▶ [Written task]:
Output, as a numbered list with blank lines omitted, the records from the line containing "The width and height of the screenshot is (286, 497)." through the line containing "This screenshot has width=709, height=399.".

▶ [Data]:
════════

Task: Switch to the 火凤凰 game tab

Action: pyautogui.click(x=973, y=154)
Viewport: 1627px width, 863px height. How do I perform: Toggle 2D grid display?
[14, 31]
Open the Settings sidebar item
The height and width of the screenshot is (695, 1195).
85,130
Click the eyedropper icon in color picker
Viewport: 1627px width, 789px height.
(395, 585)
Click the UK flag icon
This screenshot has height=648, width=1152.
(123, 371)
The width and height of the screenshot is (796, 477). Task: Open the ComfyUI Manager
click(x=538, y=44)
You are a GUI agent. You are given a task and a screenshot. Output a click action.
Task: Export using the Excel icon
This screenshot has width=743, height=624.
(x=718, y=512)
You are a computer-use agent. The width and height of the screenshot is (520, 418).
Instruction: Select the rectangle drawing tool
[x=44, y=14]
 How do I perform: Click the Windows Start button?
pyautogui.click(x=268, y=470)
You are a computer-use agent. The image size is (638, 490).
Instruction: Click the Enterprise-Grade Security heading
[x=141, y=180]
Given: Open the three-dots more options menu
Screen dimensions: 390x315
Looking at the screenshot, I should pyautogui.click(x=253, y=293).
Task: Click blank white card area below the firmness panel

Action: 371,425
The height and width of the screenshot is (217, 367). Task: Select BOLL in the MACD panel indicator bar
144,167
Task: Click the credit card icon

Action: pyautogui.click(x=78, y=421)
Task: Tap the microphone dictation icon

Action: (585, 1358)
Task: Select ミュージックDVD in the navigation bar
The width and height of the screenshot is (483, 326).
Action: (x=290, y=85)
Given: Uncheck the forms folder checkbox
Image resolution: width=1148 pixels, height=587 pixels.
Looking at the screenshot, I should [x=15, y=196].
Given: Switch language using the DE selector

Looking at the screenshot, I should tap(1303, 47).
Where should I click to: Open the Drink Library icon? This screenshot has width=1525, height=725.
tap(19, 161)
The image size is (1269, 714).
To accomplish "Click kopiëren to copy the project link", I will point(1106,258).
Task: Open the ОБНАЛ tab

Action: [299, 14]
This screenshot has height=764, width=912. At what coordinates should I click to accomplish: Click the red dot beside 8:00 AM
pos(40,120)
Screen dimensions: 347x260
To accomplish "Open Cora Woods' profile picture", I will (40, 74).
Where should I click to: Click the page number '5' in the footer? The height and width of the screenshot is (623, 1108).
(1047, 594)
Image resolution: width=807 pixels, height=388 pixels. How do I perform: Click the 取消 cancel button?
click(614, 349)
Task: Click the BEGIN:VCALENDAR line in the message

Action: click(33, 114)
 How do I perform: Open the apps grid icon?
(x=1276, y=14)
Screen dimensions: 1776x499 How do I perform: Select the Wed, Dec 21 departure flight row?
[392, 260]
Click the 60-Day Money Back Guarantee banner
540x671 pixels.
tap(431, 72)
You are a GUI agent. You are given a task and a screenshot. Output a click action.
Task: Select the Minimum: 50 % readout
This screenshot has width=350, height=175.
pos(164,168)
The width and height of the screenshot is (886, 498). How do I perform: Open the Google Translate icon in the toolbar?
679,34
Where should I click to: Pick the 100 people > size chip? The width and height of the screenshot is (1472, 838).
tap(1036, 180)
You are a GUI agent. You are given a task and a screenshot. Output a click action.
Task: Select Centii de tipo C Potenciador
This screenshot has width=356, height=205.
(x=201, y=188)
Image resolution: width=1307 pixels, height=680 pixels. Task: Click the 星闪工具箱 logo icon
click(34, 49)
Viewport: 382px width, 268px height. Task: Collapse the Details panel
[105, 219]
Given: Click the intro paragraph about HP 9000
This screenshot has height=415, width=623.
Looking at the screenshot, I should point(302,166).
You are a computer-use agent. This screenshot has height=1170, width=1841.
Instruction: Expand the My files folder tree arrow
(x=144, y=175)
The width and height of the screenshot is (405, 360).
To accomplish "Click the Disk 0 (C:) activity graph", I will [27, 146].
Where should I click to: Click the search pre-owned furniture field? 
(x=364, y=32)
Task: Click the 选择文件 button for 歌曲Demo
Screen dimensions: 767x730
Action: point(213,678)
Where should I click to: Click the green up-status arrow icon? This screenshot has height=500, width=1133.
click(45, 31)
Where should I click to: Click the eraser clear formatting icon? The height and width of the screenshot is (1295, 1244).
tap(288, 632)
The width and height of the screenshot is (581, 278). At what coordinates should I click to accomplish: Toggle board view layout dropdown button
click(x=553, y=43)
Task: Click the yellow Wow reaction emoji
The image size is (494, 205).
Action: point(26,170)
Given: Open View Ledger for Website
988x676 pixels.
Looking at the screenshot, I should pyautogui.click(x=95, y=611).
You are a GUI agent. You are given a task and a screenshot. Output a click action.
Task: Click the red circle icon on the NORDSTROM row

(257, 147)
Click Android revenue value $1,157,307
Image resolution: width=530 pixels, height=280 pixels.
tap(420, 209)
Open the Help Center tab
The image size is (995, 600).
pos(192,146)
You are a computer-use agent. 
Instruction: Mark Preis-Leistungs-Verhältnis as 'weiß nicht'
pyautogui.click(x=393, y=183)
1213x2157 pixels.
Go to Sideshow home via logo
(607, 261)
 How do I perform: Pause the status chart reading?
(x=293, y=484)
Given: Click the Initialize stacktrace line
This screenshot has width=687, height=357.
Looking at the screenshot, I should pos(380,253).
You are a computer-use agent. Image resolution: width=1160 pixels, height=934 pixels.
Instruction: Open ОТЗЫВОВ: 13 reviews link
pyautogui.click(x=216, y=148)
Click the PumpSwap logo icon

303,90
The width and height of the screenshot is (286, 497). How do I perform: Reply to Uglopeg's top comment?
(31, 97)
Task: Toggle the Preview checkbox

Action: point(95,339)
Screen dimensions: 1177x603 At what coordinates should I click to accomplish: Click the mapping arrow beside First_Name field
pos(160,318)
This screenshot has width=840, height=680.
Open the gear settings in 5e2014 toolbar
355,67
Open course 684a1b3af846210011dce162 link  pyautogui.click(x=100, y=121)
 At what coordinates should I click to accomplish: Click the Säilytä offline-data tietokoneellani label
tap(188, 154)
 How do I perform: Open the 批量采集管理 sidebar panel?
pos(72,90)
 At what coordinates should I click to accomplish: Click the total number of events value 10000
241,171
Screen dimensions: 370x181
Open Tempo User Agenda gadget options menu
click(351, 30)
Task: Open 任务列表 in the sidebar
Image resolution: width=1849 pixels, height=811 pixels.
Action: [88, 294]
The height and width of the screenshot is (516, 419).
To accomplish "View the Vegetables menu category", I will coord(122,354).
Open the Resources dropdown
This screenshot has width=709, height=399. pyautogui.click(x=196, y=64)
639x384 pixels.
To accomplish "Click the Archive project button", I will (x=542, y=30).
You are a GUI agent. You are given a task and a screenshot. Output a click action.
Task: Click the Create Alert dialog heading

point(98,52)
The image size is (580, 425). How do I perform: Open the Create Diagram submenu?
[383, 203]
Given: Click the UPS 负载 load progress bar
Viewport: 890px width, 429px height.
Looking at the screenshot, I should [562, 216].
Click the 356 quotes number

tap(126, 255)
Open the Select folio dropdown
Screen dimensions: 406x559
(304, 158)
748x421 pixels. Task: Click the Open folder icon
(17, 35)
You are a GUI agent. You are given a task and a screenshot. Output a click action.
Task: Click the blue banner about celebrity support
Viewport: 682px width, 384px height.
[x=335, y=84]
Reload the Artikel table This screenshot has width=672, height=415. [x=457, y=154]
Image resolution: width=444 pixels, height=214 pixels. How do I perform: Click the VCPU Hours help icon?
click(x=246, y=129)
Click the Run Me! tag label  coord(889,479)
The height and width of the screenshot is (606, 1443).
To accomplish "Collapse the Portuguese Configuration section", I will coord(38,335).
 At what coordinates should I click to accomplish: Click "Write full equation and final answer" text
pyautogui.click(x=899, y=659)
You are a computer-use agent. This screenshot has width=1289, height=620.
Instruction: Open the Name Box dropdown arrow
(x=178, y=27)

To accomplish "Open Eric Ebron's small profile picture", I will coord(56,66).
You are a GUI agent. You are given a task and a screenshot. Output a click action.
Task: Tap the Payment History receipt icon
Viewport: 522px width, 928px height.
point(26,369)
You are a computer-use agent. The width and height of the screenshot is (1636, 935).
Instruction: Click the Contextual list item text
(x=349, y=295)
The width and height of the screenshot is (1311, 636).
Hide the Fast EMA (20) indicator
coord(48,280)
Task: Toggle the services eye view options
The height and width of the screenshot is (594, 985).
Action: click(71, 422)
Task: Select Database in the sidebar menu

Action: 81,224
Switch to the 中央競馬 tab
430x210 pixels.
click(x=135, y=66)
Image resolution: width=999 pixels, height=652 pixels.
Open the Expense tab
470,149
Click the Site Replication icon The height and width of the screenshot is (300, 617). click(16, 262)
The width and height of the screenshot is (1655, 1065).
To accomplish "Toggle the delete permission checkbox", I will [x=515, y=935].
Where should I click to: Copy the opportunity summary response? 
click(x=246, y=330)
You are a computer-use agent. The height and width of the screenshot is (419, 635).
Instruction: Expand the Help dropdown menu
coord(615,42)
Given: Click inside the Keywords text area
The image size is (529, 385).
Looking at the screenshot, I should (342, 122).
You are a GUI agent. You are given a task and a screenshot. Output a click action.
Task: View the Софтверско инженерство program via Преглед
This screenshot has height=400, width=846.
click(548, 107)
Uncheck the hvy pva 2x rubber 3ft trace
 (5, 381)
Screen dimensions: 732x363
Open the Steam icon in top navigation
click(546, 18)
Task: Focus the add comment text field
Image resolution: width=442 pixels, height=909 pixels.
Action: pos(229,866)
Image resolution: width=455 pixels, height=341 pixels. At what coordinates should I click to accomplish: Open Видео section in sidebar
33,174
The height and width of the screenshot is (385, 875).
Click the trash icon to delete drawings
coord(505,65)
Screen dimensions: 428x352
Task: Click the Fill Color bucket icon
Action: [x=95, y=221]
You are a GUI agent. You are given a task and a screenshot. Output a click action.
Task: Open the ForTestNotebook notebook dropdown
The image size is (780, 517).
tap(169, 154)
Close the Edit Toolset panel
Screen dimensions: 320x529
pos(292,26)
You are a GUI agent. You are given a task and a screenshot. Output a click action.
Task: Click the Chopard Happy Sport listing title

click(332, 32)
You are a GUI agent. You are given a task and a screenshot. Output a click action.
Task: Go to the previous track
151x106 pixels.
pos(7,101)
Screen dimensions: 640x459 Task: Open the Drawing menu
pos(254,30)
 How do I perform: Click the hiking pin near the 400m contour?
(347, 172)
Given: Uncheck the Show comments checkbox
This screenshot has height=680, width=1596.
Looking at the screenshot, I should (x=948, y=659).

════════

▶ [Response below]:
1. The width and height of the screenshot is (286, 497). How do I perform: Reply to Uglopeg's top comment?
2. (31, 97)
3. Task: Toggle the Preview checkbox
4. Action: point(95,339)
5. Screen dimensions: 1177x603 At what coordinates should I click to accomplish: Click the mapping arrow beside First_Name field
6. pos(160,318)
7. This screenshot has width=840, height=680.
8. Open the gear settings in 5e2014 toolbar
9. 355,67
10. Open course 684a1b3af846210011dce162 link  pyautogui.click(x=100, y=121)
11.  At what coordinates should I click to accomplish: Click the Säilytä offline-data tietokoneellani label
12. tap(188, 154)
13.  How do I perform: Open the 批量采集管理 sidebar panel?
14. pos(72,90)
15.  At what coordinates should I click to accomplish: Click the total number of events value 10000
16. 241,171
17. Screen dimensions: 370x181
18. Open Tempo User Agenda gadget options menu
19. click(351, 30)
20. Task: Open 任务列表 in the sidebar
21. Image resolution: width=1849 pixels, height=811 pixels.
22. Action: [88, 294]
23. The height and width of the screenshot is (516, 419).
24. To accomplish "View the Vegetables menu category", I will coord(122,354).
25. Open the Resources dropdown
26. This screenshot has width=709, height=399. pyautogui.click(x=196, y=64)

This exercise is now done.